Quanto deveria custar um cargo que não existe?
Janja afirma ser a primeira-dama que “trabalha efetivamente” e chama críticas aos seus gastos de misoginia.
RIO DE JANEIRO, 15 de julho de 2026 - Deixem a Janja falar. Sério. Cada vez que a primeira-dama abre a boca, ela produz mais material contra o próprio governo do que qualquer oposição conseguiria sonhar. E na segunda-feira ela se superou.
Em entrevista ao podcast Frente a Frente, Rosângela da Silva foi questionada sobre a fama de gastadeira que acumulou em três anos e meio de viagens internacionais, hospedagens em hotéis de luxo e enormes comitivas. A resposta veio pronta: as críticas seriam “misoginia pura”, uma “estratégia da extrema-direita” para atingir o presidente.
Entenda o raciocínio. Se você acha caro pagar classe executiva para a esposa do presidente, o problema não é o preço da passagem. O problema é você, que odeia mulheres.
Mas o melhor ainda estava por vir. Na mesma entrevista, Janja declarou que “a sociedade brasileira nunca teve uma primeira-dama que trabalhasse efetivamente”. Segundo ela, o país e a imprensa simplesmente não estavam acostumados com uma primeira-dama que vai ao Planalto, faz reunião e viaja a trabalho.
Nunca teve. Nenhuma. Em toda a história da República.
A frase foi tão infeliz que a reação veio de aliados de Ruth Cardoso, a antropóloga que criou e comandou o Comunidade Solidária durante oito anos, e nunca precisou de um centavo público e nem de holofote para isso. Aliados de Michelle Bolsonaro e admiradores de Marisa Letícia também cobraram respeito. Janja conseguiu a proeza de unir tucanos, bolsonaristas e petistas históricos no mesmo constrangimento.
E quanto custa esse “trabalho efetivo”?
É aqui que a conversa fica interessante. Existe um site chamado Janjômetro que se dedica a compilar todas as despesas públicas associadas à primeira-dama desde o início do mandato. Reportagens, Diário Oficial, Portal da Transparência. Está tudo lá.

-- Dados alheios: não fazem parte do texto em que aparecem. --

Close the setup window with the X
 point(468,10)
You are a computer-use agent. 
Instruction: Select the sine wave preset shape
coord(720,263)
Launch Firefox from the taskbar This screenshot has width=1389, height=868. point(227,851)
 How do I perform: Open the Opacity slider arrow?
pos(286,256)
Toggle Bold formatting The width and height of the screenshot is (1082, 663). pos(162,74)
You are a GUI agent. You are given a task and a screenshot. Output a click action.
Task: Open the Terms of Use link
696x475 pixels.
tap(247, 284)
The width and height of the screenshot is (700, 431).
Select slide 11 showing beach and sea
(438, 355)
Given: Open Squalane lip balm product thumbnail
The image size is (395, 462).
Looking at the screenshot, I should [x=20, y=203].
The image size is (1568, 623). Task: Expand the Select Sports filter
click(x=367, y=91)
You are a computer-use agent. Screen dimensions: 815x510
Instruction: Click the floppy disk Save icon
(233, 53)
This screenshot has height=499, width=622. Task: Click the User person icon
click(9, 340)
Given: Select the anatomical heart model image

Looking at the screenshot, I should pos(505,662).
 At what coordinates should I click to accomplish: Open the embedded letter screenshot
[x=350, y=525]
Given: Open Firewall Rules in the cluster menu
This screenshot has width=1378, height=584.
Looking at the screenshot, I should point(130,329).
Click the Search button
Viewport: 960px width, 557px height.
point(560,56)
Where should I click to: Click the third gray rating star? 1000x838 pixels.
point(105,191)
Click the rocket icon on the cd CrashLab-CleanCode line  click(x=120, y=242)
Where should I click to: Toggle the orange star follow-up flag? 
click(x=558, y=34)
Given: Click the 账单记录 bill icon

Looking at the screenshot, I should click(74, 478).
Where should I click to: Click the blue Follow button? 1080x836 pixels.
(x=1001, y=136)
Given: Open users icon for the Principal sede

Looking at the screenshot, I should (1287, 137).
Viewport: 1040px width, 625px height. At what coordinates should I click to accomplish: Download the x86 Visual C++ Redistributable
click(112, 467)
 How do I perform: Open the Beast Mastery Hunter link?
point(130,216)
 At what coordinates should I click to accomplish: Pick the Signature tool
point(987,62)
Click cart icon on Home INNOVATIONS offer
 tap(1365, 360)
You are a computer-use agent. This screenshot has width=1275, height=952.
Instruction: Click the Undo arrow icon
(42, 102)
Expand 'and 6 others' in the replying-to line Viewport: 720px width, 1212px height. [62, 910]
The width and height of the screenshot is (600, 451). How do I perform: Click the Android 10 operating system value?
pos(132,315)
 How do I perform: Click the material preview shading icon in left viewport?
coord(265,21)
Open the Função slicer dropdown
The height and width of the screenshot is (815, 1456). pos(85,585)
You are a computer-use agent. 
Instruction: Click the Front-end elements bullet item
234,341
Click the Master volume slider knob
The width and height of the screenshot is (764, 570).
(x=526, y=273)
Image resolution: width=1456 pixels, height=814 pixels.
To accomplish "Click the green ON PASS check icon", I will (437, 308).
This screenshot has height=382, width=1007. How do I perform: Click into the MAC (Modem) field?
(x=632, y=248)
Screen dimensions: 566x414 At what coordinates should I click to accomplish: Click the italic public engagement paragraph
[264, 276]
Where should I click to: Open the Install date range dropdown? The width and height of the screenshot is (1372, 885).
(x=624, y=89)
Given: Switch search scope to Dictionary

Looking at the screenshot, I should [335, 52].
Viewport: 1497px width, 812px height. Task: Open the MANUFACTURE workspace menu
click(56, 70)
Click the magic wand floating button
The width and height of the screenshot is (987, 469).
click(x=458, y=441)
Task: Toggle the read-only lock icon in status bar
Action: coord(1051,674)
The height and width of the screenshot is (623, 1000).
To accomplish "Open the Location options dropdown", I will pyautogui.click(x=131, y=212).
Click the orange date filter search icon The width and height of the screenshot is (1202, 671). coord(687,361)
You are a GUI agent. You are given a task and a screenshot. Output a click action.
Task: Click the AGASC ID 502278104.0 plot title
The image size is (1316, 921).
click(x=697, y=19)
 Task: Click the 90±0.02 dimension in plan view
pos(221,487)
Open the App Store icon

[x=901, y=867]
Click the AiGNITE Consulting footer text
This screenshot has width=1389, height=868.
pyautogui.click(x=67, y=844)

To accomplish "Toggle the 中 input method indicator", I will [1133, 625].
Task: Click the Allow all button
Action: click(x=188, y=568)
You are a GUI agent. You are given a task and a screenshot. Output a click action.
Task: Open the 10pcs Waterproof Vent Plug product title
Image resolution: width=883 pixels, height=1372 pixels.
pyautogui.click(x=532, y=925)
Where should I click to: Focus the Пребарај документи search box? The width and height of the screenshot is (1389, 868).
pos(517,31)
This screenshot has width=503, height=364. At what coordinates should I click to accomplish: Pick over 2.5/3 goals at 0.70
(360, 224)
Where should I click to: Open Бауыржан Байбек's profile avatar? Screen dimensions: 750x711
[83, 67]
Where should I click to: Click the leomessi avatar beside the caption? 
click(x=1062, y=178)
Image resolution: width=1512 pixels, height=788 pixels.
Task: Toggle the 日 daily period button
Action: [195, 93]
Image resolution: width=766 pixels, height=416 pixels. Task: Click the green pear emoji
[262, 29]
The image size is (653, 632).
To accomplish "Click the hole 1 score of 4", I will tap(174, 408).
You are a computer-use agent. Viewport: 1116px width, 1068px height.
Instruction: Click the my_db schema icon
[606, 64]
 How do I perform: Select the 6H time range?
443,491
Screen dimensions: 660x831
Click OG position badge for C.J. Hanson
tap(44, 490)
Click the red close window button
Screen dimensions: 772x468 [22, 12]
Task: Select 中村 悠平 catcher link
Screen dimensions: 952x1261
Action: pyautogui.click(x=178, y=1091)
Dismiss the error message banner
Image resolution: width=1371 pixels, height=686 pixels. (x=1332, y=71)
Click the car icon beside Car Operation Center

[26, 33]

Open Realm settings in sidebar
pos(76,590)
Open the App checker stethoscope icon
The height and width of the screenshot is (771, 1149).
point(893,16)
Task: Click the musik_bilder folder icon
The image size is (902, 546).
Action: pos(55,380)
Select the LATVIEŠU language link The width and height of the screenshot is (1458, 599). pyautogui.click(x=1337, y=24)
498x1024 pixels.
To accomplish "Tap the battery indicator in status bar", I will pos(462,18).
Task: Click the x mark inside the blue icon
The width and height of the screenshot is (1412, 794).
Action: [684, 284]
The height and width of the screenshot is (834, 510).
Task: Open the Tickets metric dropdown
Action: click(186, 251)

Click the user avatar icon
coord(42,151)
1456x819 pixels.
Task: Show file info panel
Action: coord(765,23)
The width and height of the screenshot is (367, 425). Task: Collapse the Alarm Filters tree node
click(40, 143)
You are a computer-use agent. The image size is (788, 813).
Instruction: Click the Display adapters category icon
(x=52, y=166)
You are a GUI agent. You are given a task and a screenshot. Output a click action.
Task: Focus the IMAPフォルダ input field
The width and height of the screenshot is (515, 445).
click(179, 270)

O contador da plataforma já ultrapassou os R$ 117 milhões.
Segundo os cálculos exibidos pelo próprio site, isso equivale a cerca de R$ 71 mil por dia. Ou R$ 2.983 por hora. Ou R$ 50 por minuto. Faça o teste: no tempo que você levou para ler este artigo até aqui, a conta já subiu o suficiente para pagar uma semana de supermercado de uma família brasileira. A cada 33 minutos, evapora o equivalente a um salário mínimo inteiro.
O governo, claro, contesta. A Secom diz que não reconhece os valores e checagens de imprensa apontam que o site soma na conta de Janja despesas de comitivas inteiras, eventos oficiais como o G20 Social e até reformas nos palácios presidenciais.
Aceitemos a defesa, então. Digamos que boa parte dos R$ 117 milhões seja de comitivas, seguranças, assessores e eventos que orbitam a primeira-dama, e não dela pessoalmente.
Isso melhora ou piora a situação?
Porque a pergunta que ninguém no Planalto quer responder é anterior a qualquer planilha: quanto deveria custar um cargo que não existe? Primeira-dama não é função pública. Não está na Constituição, não passou por concurso, não foi eleita, não tem salário justamente porque não tem cargo. E mesmo assim mantém equipe paga pelo contribuinte, agenda oficial, viagens em classe executiva bancadas por “regramentos de segurança”.
Se cada real desses milhões for tecnicamente legal, o problema não desaparece. Ele muda de nome: deixa de ser irregularidade e vira escolha. A escolha de um governo que fala em justiça fiscal, taxa o trabalhador e depois trata a esposa do presidente como um ministério informal, sem a transparência, a responsabilidade e o controle que se exige de um ministério de verdade.
Janja pediu, na mesma entrevista, que o Congresso aprove o projeto de lei que criminaliza a misoginia. Fica a dúvida sobre o alcance da proposta. Perguntar quanto custa a primeira-dama entraria na nova lei?
Enquanto a resposta não vem, o contador segue rodando. Cinquenta reais por minuto. Pagos por você, que é o verdadeiro trabalhador brasileiro.
Rogerio Pires é professor, pesquisador e gestor público com atuação na área de educação tecnológica e políticas de inovação no Estado do Rio de Janeiro.